** Objective **
Present every line of the listing below as a numbered list, omitting any blank lines.

--- BEGIN Stored rows ---

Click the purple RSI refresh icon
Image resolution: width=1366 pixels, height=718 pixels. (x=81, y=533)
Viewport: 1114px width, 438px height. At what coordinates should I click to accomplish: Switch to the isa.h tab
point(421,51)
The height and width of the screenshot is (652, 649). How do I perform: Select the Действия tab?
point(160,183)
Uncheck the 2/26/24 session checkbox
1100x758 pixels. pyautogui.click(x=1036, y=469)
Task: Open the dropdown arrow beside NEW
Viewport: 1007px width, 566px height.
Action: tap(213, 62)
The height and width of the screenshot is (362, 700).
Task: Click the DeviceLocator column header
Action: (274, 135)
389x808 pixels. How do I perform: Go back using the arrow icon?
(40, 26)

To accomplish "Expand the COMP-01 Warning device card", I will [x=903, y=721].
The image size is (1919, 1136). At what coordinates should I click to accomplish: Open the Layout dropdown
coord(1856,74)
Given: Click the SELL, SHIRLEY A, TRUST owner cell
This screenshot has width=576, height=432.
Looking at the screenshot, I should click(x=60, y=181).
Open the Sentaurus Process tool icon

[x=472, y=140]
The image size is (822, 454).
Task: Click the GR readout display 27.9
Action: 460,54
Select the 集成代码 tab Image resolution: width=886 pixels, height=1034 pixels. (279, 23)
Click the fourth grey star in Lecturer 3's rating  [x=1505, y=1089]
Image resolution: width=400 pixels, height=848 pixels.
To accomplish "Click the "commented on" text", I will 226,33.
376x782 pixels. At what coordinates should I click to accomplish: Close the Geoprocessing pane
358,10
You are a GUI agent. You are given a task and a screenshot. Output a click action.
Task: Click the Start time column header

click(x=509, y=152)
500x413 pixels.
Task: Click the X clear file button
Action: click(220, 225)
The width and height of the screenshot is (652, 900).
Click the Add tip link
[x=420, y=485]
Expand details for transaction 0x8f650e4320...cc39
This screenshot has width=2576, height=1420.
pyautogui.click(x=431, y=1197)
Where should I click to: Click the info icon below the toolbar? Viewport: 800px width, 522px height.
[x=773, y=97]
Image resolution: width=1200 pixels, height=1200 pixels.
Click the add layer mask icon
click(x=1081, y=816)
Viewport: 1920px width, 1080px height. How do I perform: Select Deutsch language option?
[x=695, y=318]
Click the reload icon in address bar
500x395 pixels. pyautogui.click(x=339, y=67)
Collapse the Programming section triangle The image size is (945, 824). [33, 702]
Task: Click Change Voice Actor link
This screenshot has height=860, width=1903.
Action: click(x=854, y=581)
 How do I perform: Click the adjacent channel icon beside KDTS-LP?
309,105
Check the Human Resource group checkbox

--- END Stored rows ---

** Result of this task **
1. Click the purple RSI refresh icon
2. Image resolution: width=1366 pixels, height=718 pixels. (x=81, y=533)
3. Viewport: 1114px width, 438px height. At what coordinates should I click to accomplish: Switch to the isa.h tab
4. point(421,51)
5. The height and width of the screenshot is (652, 649). How do I perform: Select the Действия tab?
6. point(160,183)
7. Uncheck the 2/26/24 session checkbox
8. 1100x758 pixels. pyautogui.click(x=1036, y=469)
9. Task: Open the dropdown arrow beside NEW
10. Viewport: 1007px width, 566px height.
11. Action: tap(213, 62)
12. The height and width of the screenshot is (362, 700).
13. Task: Click the DeviceLocator column header
14. Action: (274, 135)
15. 389x808 pixels. How do I perform: Go back using the arrow icon?
16. (40, 26)
17. To accomplish "Expand the COMP-01 Warning device card", I will [x=903, y=721].
18. The image size is (1919, 1136). At what coordinates should I click to accomplish: Open the Layout dropdown
19. coord(1856,74)
20. Given: Click the SELL, SHIRLEY A, TRUST owner cell
21. This screenshot has width=576, height=432.
22. Looking at the screenshot, I should click(x=60, y=181).
23. Open the Sentaurus Process tool icon
24. [x=472, y=140]
25. The image size is (822, 454).
26. Task: Click the GR readout display 27.9
27. Action: 460,54
28. Select the 集成代码 tab Image resolution: width=886 pixels, height=1034 pixels. (279, 23)
29. Click the fourth grey star in Lecturer 3's rating  [x=1505, y=1089]
30. Image resolution: width=400 pixels, height=848 pixels.
31. To accomplish "Click the "commented on" text", I will 226,33.
32. 376x782 pixels. At what coordinates should I click to accomplish: Close the Geoprocessing pane
33. 358,10
34. You are a GUI agent. You are given a task and a screenshot. Output a click action.
35. Task: Click the Start time column header
36. click(x=509, y=152)
37. 500x413 pixels.
38. Task: Click the X clear file button
39. Action: click(220, 225)
40. The width and height of the screenshot is (652, 900).
41. Click the Add tip link
42. [x=420, y=485]
43. Expand details for transaction 0x8f650e4320...cc39
44. This screenshot has width=2576, height=1420.
45. pyautogui.click(x=431, y=1197)
46. Where should I click to: Click the info icon below the toolbar? Viewport: 800px width, 522px height.
47. [x=773, y=97]
48. Image resolution: width=1200 pixels, height=1200 pixels.
49. Click the add layer mask icon
50. click(x=1081, y=816)
51. Viewport: 1920px width, 1080px height. How do I perform: Select Deutsch language option?
52. [x=695, y=318]
53. Click the reload icon in address bar
54. 500x395 pixels. pyautogui.click(x=339, y=67)
55. Collapse the Programming section triangle The image size is (945, 824). [33, 702]
56. Task: Click Change Voice Actor link
57. This screenshot has height=860, width=1903.
58. Action: click(x=854, y=581)
59.  How do I perform: Click the adjacent channel icon beside KDTS-LP?
60. 309,105
61. Check the Human Resource group checkbox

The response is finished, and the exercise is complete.